• [PROMPT 1]
In the interview on fundamentalism and the Bible below, list every person named with both a first name or initials and a surname.
QUOTED PASSAGE below:
BR: So this sort of thing can be seen in one way as imposing a sort of secondary way of thinking, a secondary sort of philosophy, to criticize the Bible. And so before that was really done, what was another way of interpreting the Bible that maybe even the fundamentalists wanted to interpret it? So, what I mean is, one camp of the Christian church—the liberals—were trying to interpret the Bible through the framework of maybe secular-modern thinking, empiricist views, you can’t know anything unless you can verify it through empiricism. But now how did fundamentalists view the Bible, especially the founders of Torrey, the founders of Biola (laughs), like R. A. Torrey and so forth. How did they view the study of the Bible?

FS: In their own self-understanding they studied the Bible the way the church always had: faithfully, believing it. What was written when they built the Bible Institute building, the words carved in stone in the front of the building were: Forever, Oh Lord, thy word is settled in heaven. They affirmed scripture as the word of God and believed that it was true in all that it taught and all that it affirmed. As historical criticism arose…of course, historical criticism of scripture is, in fact, a valuable tool for thinking well about scripture. Now it was employed, it was driven to extremes that were corrosive of the Christian faith, and it was employed as an attack on the Christian faith. A lot of the people who perfected the method were very explicit that they wanted to do this to undermine the Christian church’s proclamation. They were atheists; they had ceased to believe in the God of Christianity. And the reason they wanted to apply these skeptical tools to scripture was to take apart Christian confession. So the first historical-critical lives of Jesus, people like—well, to jump to a little later and take one bit of David Krieger Strauss—the whole point was to study the life of Jesus in this way is to undermine the existence of Christianity. So it was rightly understood on both sides as a life-or-death struggle for the existence of Christianity.

BR: One version…one way of saying this is, Christianity, in a sense of affirming the word of God existing in heaven, is fundamentally opposed to a secular empiricist view of knowledge.

FS: And so the founders of fundamentalism viewed the denominations as increasingly giving up on this battle and just letting this other mentality colonize Christianity. And really re-defining Christianity; you could almost call it Neo-Christianity. J. Gresham Meacham would call it something like that. He’d say, liberalism… He wouldn’t say there was fundamentalism and modernism, it’s not that kind of divide. People like Meacham drew the line, Look, there’s Christianity and there’s this other religion which is calling itself Christianity, which is in fact another faith. Now, those are fighting words. J. Gresham Meacham is no ignorant hick yelling about, let’s go purge the liberals. He was a great Paul scholar; he had a great Greek textbook, a really first-rate intellect by everyone’s admission.
End of QUOTED PASSAGE.
• [PROMPT 2]
Copy out the screen-location entries that follow word for word, omitting the pictures.
LISTED ENTRIES below:
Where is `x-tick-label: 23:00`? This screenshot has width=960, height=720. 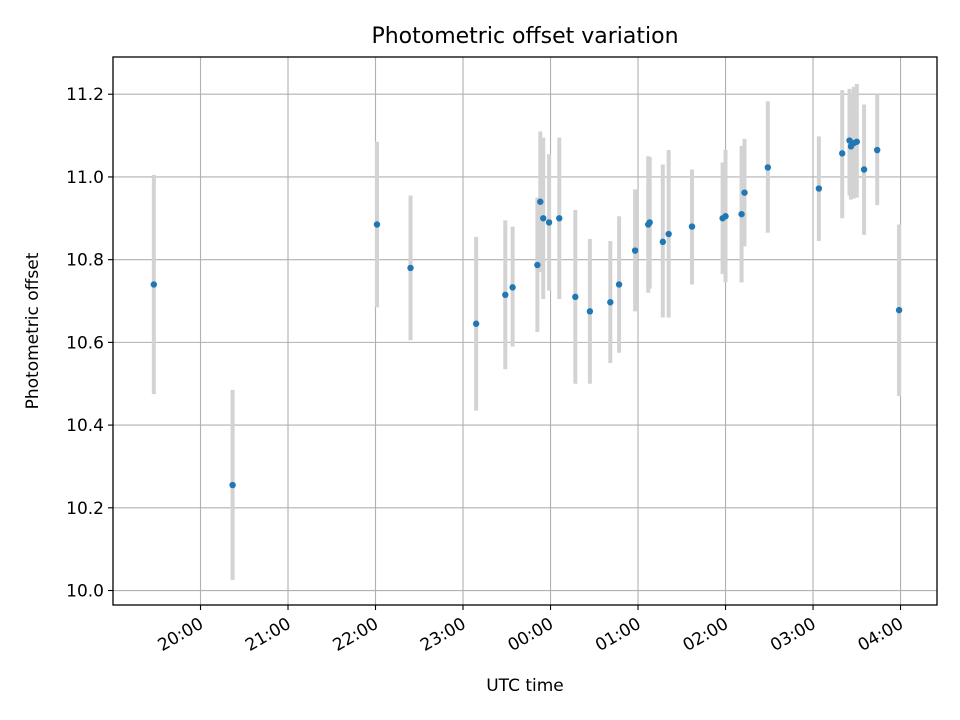
x-tick-label: 23:00 is located at coordinates (443, 635).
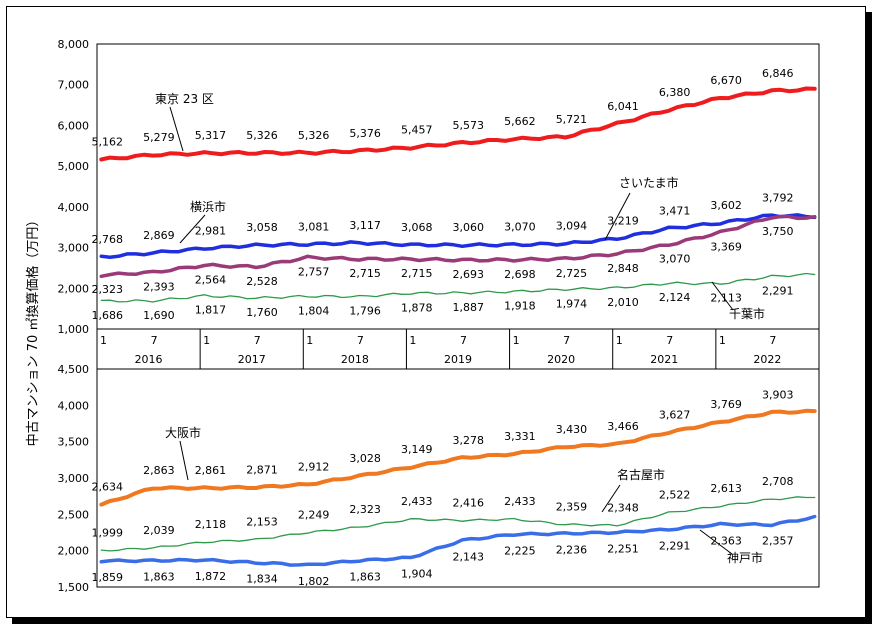 This screenshot has height=631, width=880. Describe the element at coordinates (183, 432) in the screenshot. I see `series-name-label: 大阪市` at that location.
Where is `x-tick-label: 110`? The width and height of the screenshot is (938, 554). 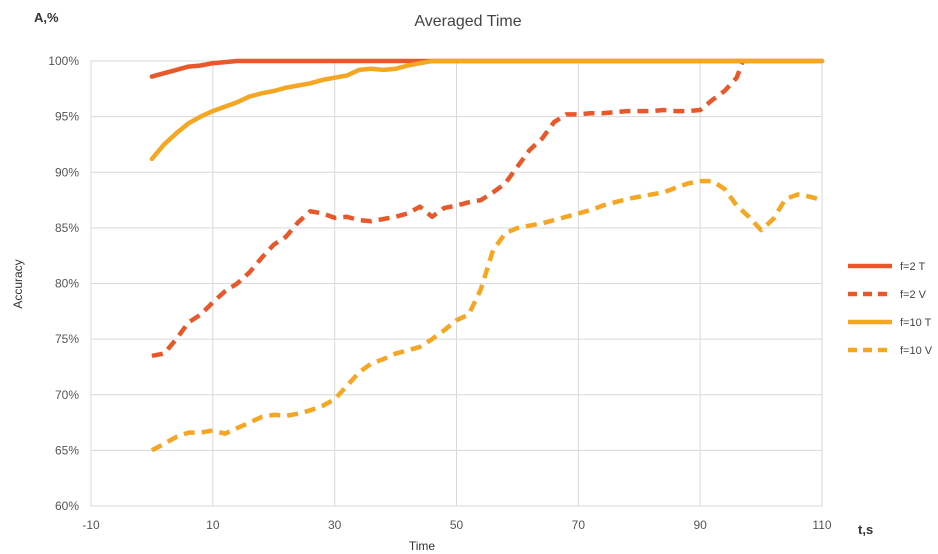
x-tick-label: 110 is located at coordinates (822, 525).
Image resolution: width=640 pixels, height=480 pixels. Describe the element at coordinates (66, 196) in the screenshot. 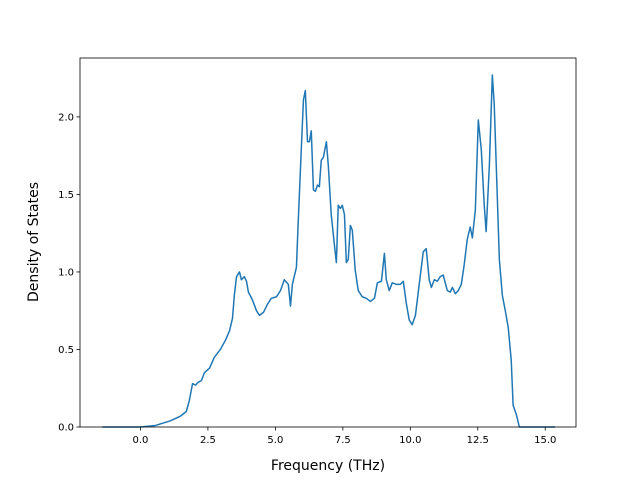

I see `y-tick-label: 1.5` at that location.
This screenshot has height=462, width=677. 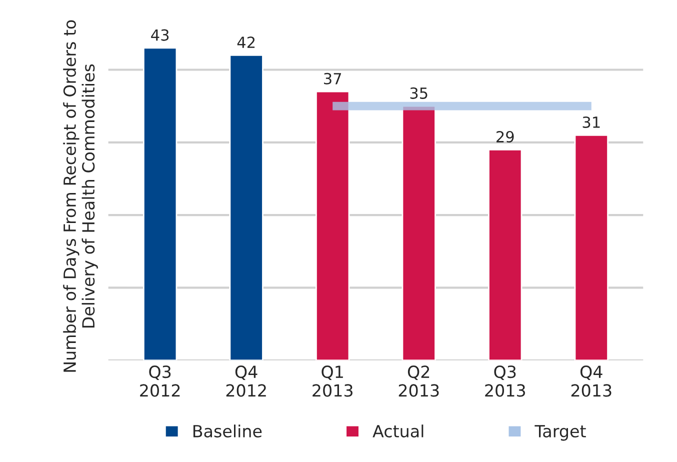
End of LISTED ENTRIES.
• [ANSWER SPACE 1]
R. A. Torrey
David Krieger Strauss
J. Gresham Meacham

• [ANSWER SPACE 2]
Where is `x-tick-label: 23:00`? This screenshot has width=960, height=720. 
x-tick-label: 23:00 is located at coordinates (443, 635).
 This screenshot has height=631, width=880. Describe the element at coordinates (183, 432) in the screenshot. I see `series-name-label: 大阪市` at that location.
Where is `x-tick-label: 110`? The width and height of the screenshot is (938, 554). 
x-tick-label: 110 is located at coordinates (822, 525).
Image resolution: width=640 pixels, height=480 pixels. Describe the element at coordinates (66, 196) in the screenshot. 

I see `y-tick-label: 1.5` at that location.
This screenshot has height=462, width=677. 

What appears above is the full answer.